Au cours de sa durée de vie, Mine Arnaud doit générer des centaines de millions de tonnes de résidus en raison de l’extraction du minerai d’une fosse qui atteindrait une longueur de 3700 mètres et une largeur de 800 mètres. Une butte-écran de plus de 40 mètres de hauteur serait aussi construite du côté sud de la fosse.
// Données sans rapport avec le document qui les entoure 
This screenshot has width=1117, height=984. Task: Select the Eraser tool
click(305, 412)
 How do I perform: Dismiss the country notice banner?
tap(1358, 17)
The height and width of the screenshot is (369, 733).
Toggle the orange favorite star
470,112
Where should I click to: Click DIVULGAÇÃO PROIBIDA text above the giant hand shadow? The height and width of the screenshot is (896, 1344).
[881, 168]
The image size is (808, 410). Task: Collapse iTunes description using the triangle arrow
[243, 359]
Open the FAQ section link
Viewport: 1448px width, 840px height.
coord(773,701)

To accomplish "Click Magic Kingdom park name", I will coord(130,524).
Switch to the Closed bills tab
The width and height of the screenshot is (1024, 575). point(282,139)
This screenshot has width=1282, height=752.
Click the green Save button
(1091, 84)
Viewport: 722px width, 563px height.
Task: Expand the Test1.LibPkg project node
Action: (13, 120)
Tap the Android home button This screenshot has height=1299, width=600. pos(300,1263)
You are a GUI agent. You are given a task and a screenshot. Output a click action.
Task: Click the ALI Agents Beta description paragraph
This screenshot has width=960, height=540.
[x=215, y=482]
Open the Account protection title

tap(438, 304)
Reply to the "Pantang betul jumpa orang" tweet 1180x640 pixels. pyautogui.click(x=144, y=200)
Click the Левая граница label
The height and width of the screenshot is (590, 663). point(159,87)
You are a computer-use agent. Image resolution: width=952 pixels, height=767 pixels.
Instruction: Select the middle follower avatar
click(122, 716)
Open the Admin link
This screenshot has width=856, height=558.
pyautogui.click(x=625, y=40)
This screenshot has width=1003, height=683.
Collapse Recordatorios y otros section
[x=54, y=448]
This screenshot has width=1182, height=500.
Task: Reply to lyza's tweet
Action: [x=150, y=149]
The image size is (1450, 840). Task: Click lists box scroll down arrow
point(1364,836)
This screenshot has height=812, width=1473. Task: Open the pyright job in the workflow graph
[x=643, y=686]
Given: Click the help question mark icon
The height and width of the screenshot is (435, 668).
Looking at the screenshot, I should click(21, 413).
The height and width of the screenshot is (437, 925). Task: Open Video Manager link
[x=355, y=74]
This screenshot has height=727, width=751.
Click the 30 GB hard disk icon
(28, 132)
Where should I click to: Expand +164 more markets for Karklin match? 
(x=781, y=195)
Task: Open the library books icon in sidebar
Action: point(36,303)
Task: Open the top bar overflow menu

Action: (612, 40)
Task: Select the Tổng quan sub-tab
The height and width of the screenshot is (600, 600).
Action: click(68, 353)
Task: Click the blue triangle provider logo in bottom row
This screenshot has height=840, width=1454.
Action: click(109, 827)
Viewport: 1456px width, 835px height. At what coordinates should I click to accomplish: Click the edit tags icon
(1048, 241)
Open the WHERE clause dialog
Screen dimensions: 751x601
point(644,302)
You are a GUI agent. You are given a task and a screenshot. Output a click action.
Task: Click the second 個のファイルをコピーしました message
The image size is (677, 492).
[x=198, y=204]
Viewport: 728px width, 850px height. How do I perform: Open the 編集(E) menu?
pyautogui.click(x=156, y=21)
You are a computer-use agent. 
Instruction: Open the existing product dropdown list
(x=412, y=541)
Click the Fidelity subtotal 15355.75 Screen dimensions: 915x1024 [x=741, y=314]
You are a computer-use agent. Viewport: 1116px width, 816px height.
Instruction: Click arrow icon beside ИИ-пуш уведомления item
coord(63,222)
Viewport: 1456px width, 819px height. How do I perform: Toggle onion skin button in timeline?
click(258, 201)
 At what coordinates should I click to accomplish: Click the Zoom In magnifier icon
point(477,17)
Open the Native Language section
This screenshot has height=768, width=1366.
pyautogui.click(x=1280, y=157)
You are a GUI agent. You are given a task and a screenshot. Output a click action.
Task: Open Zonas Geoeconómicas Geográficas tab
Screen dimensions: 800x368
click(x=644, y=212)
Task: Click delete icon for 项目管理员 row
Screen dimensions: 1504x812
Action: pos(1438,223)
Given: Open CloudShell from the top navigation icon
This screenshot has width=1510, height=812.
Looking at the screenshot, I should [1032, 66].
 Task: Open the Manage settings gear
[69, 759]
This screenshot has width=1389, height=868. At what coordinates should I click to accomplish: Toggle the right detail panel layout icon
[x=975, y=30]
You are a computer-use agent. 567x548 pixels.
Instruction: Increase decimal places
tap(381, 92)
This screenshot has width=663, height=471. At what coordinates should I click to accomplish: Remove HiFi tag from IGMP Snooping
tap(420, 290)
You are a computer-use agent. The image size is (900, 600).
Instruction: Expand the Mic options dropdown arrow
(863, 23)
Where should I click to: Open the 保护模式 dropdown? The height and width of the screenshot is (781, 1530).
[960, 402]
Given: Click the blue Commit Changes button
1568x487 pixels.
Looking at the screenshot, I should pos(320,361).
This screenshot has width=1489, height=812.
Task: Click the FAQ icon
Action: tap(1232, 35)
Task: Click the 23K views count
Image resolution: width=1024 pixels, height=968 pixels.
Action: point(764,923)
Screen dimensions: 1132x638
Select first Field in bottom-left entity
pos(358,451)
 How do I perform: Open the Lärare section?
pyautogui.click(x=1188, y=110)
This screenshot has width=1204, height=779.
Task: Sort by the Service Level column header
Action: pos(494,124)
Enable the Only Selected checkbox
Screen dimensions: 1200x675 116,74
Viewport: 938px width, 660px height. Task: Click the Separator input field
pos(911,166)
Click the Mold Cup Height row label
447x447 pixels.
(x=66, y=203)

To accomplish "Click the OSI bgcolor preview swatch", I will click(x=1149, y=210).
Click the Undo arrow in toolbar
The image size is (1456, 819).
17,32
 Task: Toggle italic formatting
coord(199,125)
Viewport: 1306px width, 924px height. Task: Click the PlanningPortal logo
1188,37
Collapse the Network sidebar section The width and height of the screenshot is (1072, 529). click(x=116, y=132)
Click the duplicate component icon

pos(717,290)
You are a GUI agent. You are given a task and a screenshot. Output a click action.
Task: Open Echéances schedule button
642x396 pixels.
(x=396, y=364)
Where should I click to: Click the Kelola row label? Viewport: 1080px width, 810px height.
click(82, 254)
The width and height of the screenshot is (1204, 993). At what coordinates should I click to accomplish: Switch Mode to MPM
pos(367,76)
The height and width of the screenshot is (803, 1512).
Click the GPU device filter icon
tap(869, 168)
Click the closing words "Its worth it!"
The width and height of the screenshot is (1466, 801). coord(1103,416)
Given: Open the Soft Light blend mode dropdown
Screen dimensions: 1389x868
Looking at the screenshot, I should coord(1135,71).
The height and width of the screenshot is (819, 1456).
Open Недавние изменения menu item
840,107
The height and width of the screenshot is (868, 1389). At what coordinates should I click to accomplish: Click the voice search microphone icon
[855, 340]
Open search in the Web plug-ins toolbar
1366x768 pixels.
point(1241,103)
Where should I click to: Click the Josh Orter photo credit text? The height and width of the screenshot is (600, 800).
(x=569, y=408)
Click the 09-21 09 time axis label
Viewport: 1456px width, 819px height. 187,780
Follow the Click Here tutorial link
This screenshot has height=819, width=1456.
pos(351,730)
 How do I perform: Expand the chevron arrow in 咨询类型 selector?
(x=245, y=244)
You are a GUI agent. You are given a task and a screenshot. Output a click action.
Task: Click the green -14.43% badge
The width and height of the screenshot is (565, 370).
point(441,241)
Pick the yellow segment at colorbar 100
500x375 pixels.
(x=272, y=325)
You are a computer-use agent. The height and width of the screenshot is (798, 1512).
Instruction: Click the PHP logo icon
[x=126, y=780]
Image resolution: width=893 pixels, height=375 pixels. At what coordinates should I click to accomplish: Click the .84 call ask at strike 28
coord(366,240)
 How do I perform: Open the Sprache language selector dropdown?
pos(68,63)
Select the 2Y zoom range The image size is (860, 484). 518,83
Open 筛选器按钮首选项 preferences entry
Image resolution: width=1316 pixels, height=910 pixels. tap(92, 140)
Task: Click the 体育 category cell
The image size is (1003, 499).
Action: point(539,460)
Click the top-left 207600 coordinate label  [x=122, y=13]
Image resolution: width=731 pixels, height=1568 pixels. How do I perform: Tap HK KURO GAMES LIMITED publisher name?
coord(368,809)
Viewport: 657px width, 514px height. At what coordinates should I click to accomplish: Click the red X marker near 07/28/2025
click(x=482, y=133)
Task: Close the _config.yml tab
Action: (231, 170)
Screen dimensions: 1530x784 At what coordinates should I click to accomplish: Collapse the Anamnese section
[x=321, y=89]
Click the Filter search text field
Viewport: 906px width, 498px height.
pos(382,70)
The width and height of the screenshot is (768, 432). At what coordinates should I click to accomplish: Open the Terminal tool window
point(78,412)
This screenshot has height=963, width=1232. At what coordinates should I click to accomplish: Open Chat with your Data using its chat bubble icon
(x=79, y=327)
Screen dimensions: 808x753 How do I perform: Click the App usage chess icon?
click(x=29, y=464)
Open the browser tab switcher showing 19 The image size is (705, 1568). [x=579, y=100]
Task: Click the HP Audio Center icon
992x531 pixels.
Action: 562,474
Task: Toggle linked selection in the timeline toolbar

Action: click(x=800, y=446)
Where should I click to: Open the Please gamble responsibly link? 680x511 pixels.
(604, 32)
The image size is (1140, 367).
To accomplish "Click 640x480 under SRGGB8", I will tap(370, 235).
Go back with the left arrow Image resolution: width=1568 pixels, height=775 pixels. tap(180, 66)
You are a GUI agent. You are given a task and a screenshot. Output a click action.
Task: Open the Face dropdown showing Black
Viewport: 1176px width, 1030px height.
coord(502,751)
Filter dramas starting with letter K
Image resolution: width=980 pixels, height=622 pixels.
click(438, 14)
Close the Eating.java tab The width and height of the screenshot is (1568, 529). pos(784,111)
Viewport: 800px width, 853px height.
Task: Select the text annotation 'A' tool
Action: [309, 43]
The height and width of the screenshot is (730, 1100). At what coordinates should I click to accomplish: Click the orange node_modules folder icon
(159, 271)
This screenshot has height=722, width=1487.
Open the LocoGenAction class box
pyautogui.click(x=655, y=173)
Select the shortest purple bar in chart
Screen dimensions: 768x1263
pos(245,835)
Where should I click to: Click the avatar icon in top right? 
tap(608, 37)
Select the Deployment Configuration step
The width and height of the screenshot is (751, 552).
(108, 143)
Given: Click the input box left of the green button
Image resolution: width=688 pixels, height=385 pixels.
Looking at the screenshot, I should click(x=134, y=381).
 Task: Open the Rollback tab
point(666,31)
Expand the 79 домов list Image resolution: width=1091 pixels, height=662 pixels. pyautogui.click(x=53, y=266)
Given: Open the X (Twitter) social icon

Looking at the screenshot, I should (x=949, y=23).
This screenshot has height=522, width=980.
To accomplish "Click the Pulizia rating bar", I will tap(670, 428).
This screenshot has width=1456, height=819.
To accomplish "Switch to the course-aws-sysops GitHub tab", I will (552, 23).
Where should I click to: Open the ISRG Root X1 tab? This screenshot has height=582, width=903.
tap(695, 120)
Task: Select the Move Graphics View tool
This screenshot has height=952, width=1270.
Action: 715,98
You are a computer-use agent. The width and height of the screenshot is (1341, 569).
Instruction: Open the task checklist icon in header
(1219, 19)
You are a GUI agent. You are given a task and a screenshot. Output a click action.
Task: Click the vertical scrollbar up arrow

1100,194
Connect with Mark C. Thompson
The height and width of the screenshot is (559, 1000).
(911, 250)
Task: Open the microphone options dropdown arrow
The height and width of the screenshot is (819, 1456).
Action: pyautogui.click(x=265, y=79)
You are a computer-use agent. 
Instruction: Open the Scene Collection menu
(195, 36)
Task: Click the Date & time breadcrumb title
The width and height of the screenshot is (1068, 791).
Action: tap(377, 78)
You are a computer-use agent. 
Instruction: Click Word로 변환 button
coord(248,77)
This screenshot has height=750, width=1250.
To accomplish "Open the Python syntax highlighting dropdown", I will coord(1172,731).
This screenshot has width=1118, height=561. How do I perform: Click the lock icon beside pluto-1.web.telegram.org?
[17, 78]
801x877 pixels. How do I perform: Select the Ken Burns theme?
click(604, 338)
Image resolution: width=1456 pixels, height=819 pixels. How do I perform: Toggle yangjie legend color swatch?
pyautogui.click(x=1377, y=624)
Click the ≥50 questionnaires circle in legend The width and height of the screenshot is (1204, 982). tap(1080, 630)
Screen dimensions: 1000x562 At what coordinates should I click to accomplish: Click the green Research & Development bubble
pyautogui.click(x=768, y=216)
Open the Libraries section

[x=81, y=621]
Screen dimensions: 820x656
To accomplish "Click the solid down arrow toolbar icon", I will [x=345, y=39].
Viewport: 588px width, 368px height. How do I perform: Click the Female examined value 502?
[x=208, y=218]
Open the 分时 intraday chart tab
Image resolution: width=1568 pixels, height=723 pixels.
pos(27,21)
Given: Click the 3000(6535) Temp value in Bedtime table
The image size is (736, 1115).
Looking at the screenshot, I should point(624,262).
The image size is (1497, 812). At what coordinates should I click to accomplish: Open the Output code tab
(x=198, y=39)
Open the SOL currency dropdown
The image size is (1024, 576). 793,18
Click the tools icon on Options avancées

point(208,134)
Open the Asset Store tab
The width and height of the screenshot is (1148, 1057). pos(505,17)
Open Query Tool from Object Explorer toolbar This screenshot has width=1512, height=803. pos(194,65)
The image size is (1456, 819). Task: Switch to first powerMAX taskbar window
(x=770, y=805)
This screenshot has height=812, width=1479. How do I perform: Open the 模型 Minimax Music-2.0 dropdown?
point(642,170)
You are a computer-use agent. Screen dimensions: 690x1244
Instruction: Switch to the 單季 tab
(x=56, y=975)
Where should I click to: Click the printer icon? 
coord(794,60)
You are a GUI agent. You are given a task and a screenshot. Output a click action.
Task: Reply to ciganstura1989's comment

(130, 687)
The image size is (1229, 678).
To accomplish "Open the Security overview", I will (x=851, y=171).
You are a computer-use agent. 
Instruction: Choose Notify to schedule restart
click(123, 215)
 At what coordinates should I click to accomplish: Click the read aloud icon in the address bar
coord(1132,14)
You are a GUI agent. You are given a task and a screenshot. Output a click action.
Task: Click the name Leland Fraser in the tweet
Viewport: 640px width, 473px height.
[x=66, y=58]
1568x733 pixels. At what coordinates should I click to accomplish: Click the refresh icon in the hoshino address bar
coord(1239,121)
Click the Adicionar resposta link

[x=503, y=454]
Ce serait la plus grande mine à ciel ouvert à être exploitée en milieu habité au Québec.

2 commentaires
  • André Mainguy - Inscrit 16 octobre 2015 19 h 57

    Gestion inexplicable de l'équipe libérale avec Mine Arnaud

    Pourquoi des journalistes d'enquête du Journal de Montréal ont-ils fait pour apprendre que le parteanire Norvégien d'Investissements Québec ne s'était jamais engagé à acheter toute la production de mines Arnaud, et que cette même société avait été condamnée pour corruption en Indes et un autre pays, la Lybie, je crois ?

    Il ne faut pas des études spécialisées dans l'industrie minière pour voir qu'en ce moment, de nombreux pays sont en mesure de répondre à toute la demande en minerais, sauf quelques exceptions, parce que le minerai que l'on trouve au Québec se retrouvent ailleurs dans le monde.

    S'accrocher au Plan Nord comme s'il fallait absolument le réaliser, même si c'est économiquement déconseillé, laisse à penser que Philuippe couillard a peu ou pas appris de la courte période où il s'est lancé en affaires avec les Arthur Porter et Hans Peter Black.

    D'autre part, j'ai entendu quelque part, que le Prés. du Conseil du Trésor dire que tout était sur la table et que même Hydro-Québec pourrait être vendue pour 20 milliards, l'évaluation qu'en feraient les proches de la famille Desmarais.

    Si jamais il y a du sérieux à propos d'Hydro-Québec, il es temps de mettre le gouvernement couillard sous haute surveillance.

  • Bernard Terreault - Abonné 17 octobre 2015 10 h 06

    Des limites de l'interventionnisme gouvernemental

    Que le gouvernement nous donne un bon réseau d'éducation le plus gratuit possible, qu'il nous donne de bons soins de santé les plus gratuits possible, qu'il entretienne les routes et promeuve le transport collectif, qu'il aide les plus faibles, qu'il protège l'environnement, toutes choses que l'entreprise privée ne peut pas faire, voilà son rôle. Quant il se croit expert en développement économique, quand il distribue les subventions électoralistes, il se trompe.